A global pharmaceutical company, Actavis plc, which recently completed the acquisition of Allergan, has received the United States Food and Drug Administration (FDA) approval for expansion of the Botox (onabotulinumtoxinA) label to treat adults with upper limb spasticity.
The expanded label now includes the addition of two thumb muscles: flexor pollicis longus, a muscle in the forearm that flexes the thumb; and adductor pollicis, a muscle in the hand that functions to adduct the thumb; increasing the maximum dose from 360 to 400 units for the treatment of upper limb spasticity.
The FDA also approved an increase to the maximum Botox cumulative dose within three months from 360 to 400 units in adults treated for one or more indications.
Botox is the first and only neurotoxin approved by the FDA for the treatment of upper limb spasticity—a debilitating neurological condition, producing muscle stiffness that can result in tight muscles in the elbow, wrist and fingers including thumb.
This FDA approval expands the therapy's previous approval in 2010. In patients 18 years and older with upper limb spasticity, Botox, a prescription medicine, is injected into muscles and used to treat increased muscle stiffness in elbow, wrist and finger muscles.
It is not known whether Botox is safe or effective to treat increased stiffness in upper limb muscles other than those in the elbow, wrist and fingers, or to treat increased stiffness in lower limb muscles.

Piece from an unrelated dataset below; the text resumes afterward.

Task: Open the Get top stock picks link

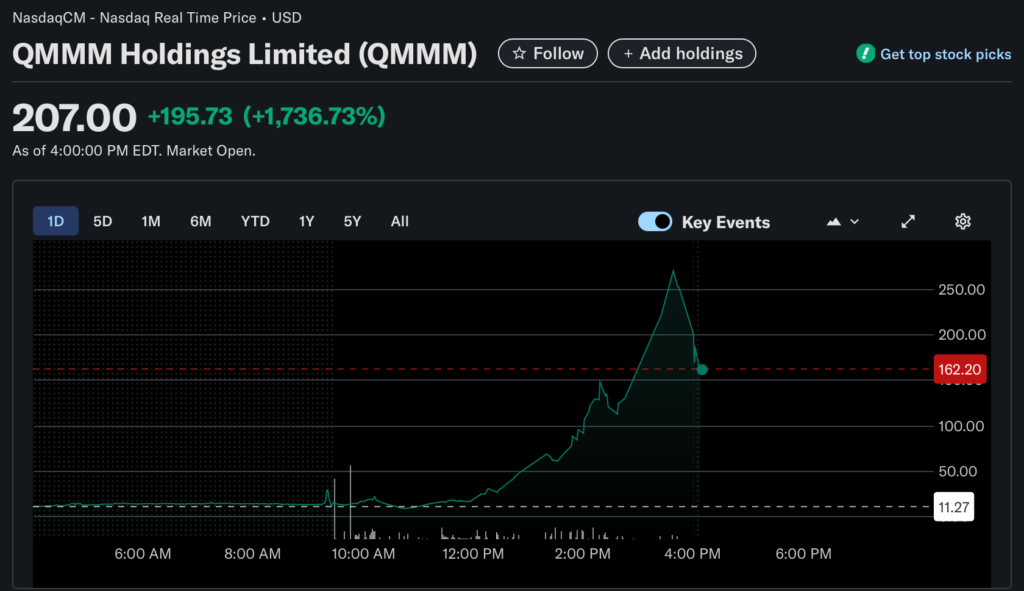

It has not been shown to help people perform task-specific functions with their upper limbs or increase movement in joints that are permanently fixed in position by stiff muscles.
Treatment with Botox is not meant to replace existing physical therapy or other rehabilitation prescribed by a doctor.

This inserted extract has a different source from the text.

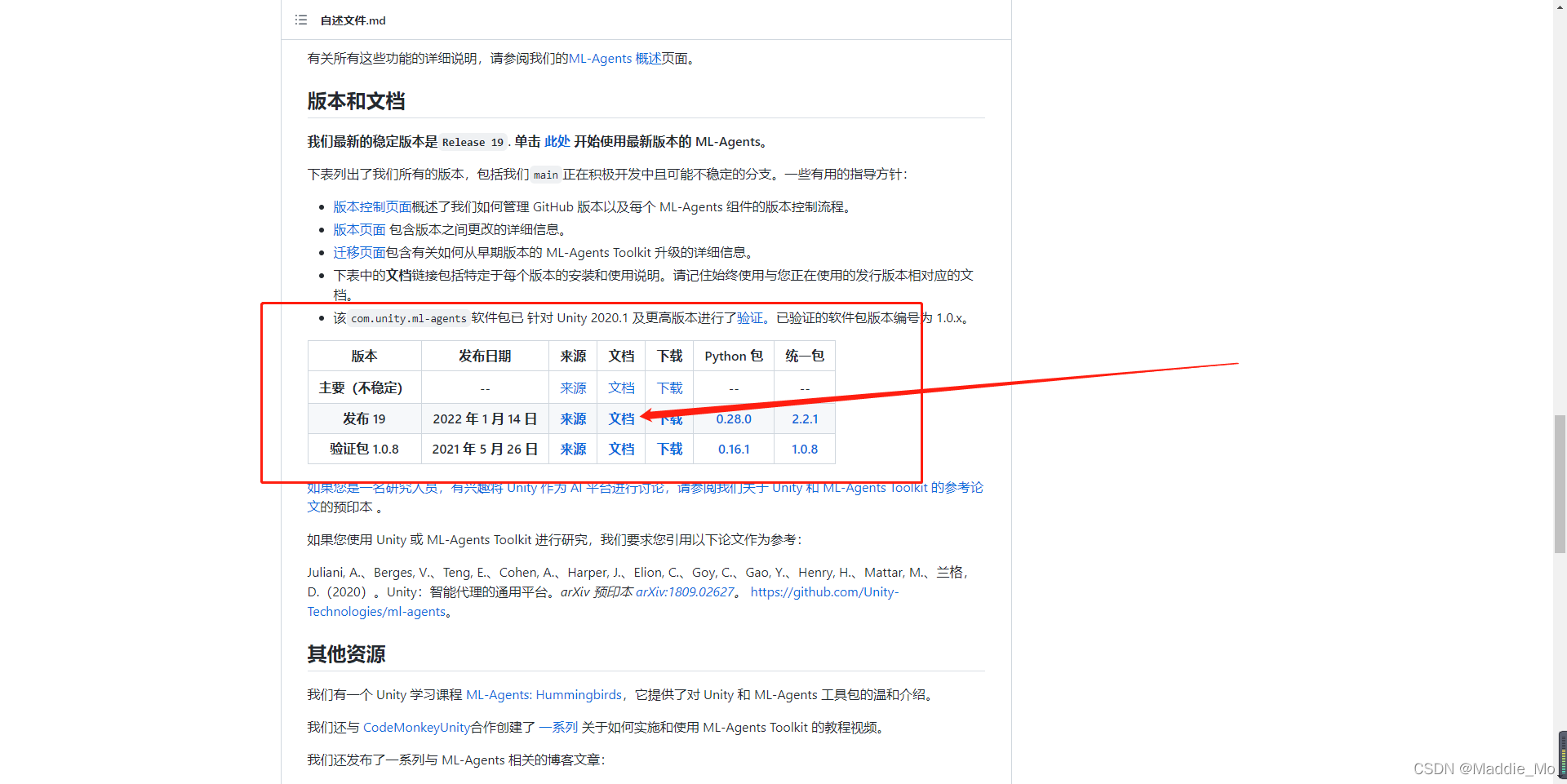
Task: Open the arXiv:1809.02627 preprint link
Action: [685, 592]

"It's critical for patients who suspect they may be experiencing upper limb spasticity in the elbow, wrist and fingers including thumb to seek a consultation with a physician specifically trained to treat upper limb spasticity, such as a neurologist or physical medicine and rehabilitation (PM&R) specialist. Often, even if the person has been suffering with the condition for years, there are ways to manage upper limb spasticity effectively," said Mitchell F. Brin, M.D., senior vice president, Global Development and chief scientific officer, Botox.

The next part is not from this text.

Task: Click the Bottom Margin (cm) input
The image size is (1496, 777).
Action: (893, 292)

"The FDA approval of the expanded Botox indication for upper limb spasticity represents the company's ongoing commitment to research and development in areas of unmet need. Botox continues to provide effective patient care across a broad spectrum of medical conditions."
More than 1.8 million Americans live with upper limb spasticity, which can occur weeks, months or even years after a stroke. The condition can manifest after a patient has stopped seeing a specialist for follow-up care.
"Simple tasks such as washing the affected hand or getting dressed can be limiting for patients with the condition, and they're often left to depend on a caregiver to help them," said lead clinical trial investigator Allison Brashear, M.D., professor and chair, Department of Neurology at Wake Forest Baptist Medical Center in Winston-Salem, NC.
"It's important for patients experiencing these types of symptoms to talk to their doctor who can refer them to a neurologist or physiatrist to discuss their treatment options."
This expanded label approval for the two thumb flexor muscles is based on two additional randomized, multi-center, double-blind, placebo-controlled studies evaluating the efficacy and safety of Botox in patients with upper limb spasticity.
In the first study, the efficacy and safety of one-time Botox injections in 170 patients with upper limb spasticity were evaluated. Patients received a single treatment of Botox (40 units) or placebo into thumb flexor muscles. This study investigated the median change from baseline to week 6 in thumb flexor tone measured by the modified Ashworth Scale. Results showed that Botox neurotoxin produced a clinically and statistically significant reduction of 1.0 Botox 0.0 placebo (p< 0.001).
The second trial evaluated the efficacy and safety of one-time Botox injections in 109 patients with upper limb spasticity. Patients received a single treatment with lower dose (30 units) or higher dose (40 units) of Botox or placebo into thumb flexor muscles.
The study found that the higher dose of Botox produced a clinically and statistically significant reduction in thumb flexor muscle tone on the modified Ashworth Scale of 0.5 Botox vs 0.0 placebo (p< 0.010).
The most frequently reported adverse reactions following injection of Botox for upper limb spasticity include pain in extremity, muscle weakness, fatigue, nausea and bronchitis.